** PROVIDED DATA **
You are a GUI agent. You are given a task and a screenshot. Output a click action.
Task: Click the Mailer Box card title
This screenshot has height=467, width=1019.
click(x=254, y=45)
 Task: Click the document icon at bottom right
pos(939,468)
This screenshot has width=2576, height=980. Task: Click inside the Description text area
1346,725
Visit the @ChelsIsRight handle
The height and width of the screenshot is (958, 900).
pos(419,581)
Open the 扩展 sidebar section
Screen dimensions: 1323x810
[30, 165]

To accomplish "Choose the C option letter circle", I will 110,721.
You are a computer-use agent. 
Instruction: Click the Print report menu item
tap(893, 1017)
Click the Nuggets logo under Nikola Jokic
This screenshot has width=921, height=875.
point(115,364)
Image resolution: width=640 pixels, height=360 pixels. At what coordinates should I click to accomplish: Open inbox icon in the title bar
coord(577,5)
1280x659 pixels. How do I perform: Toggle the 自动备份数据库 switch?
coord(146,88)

** TO DO **
Nothing but lines that contain "agent" should appear in the answer. Copy each from the records.

** RESPONSE FOR THIS EXERCISE **
You are a GUI agent. You are given a task and a screenshot. Output a click action.
You are a computer-use agent. 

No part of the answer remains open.